Mohamadreza Ahmadi | Safe Autonomy

Autonomous systems are being increasingly deployed in environments, where safety is of fundamental importance. Accidents involving self-driving vehicles, for instance, demonstrate the need for safe operation in autonomous systems. These systems are required to make decisions under uncertainty while attaining safety.

From a modeling perspective, the partially observable Markov decision process (POMDP) framework is general enough to model a variety of real-world sequential decision processes and can be used to analyze and design many learning-based autonomous systems. A POMDP is a generalization of a Markov decision process (MDP). A POMDP models an agent’s decision process, in which it is assumed that the system dynamics are determined by an MDP, but the agent cannot directly observe the underlying state. Instead, it must maintain a probability distribution (belief) over the set of possible states, based on a set of observations and observation probabilities, and the underlying MDP.

Nonetheless, POMDPs are often computationally intractable to solve exactly, so computer scientists have developed methods that approximate solutions for POMDPs. Several promising point-based methods via finite abstraction of the belief space are proposed in the literature. Yet, these techniques often do not provide any guarantee for safety or optimality. That is, it is not clear whether the probability of satisfying the safety/optimality requirement is an upper-bound or a lower-bound for a given POMDP. Establishing guaranteed performance is of fundamental importance in safety-critical applications, e.g. aircraft collision avoidance, and Mars rovers.

I borrow notions from control theory to address some of these challenges in studying POMDP representations of AI and machine learning systems, without the need for finite abstraction.

I borrow notions from control theory to address some of these challenges in studying POMDP representations of AI and machine learning systems, without the need for finite abstraction.

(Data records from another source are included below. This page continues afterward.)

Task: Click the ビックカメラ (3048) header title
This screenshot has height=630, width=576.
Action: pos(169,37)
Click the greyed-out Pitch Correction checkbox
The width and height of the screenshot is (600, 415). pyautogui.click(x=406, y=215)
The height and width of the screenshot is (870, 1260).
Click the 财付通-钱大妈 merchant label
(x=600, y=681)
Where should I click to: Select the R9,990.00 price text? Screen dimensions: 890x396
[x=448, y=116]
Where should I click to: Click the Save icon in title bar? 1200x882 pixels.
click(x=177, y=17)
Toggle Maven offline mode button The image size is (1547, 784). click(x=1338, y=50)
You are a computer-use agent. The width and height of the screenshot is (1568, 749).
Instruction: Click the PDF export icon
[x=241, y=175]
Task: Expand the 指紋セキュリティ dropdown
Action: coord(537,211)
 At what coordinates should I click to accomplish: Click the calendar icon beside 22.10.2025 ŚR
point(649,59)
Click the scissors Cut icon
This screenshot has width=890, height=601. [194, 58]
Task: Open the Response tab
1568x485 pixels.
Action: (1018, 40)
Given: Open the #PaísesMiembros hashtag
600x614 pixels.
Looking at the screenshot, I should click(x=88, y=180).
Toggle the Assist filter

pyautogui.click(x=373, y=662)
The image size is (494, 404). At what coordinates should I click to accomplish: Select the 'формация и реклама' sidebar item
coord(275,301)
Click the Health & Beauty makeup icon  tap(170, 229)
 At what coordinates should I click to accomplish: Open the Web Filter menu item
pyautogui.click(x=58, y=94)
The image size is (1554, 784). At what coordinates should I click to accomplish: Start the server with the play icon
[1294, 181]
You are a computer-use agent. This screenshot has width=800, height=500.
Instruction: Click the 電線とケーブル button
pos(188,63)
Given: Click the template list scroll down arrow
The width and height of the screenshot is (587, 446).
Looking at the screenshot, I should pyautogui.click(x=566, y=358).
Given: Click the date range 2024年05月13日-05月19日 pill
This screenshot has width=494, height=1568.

Treating POMDPs as Hybrid Systems

As mentioned above, since the states are not directly accessible in a POMDP, decision making requires the history of observations. Therefore, we need to define the notion of a belief or the posterior as sufficient statistics for the history. Given a POMDP with finite states $q \in Q$ , finite actions $a \in A$ , and finite observations $z \in Z$ , the belief $b_t(q)$ denotes the probability of the system being in state $q$ at time $t$ . The evolution of the beliefs over time can then be derived in closed-form using Bayesian inference as

$b_t(q') =\frac{O(q',a_{t-1},z_{t})\sum_{q\in Q}T(q,a_{t-1},q')b_{t-1}(q)}{\sum_{q'\in Q}O(q',a_{t-1},z_{t})\sum_{q\in Q}T(q,a_{t-1},q')b_{t-1}(q)},$

where $O:Q\times A \times Z\rightarrow [0,1]$ is the given observation probabilities (sensor model), $T:Q\times A\times Q\rightarrow [0,1]$ is the given transition probabilities, and the beliefs belong to the belief unit simplex $\mathcal{B} = \left\{ b \in [0,1]^{|Q|} \mid \sum_q b_t(q)=1, \forall t \right\}.$

A policy in a POMDP setting is then a mapping $\pi : \mathcal{B} \to A$ , i.e., a mapping from the continuous beliefs space into the discrete and finite action space.

I represent the belief update equation as a discrete-time switched system, where the actions $a \in A$ define the switching modes. Formally, the belief dynamics can be described as

$b_t = f_a\left(b_{t-1},z_t\right),$

where $z \in Z$ are the observations representing inputs, and $t \in \{1,2,\ldots\}$ denote the discrete time instances. This switched system representation allows me to use tools from hybrid systems literature to analyze POMDPs.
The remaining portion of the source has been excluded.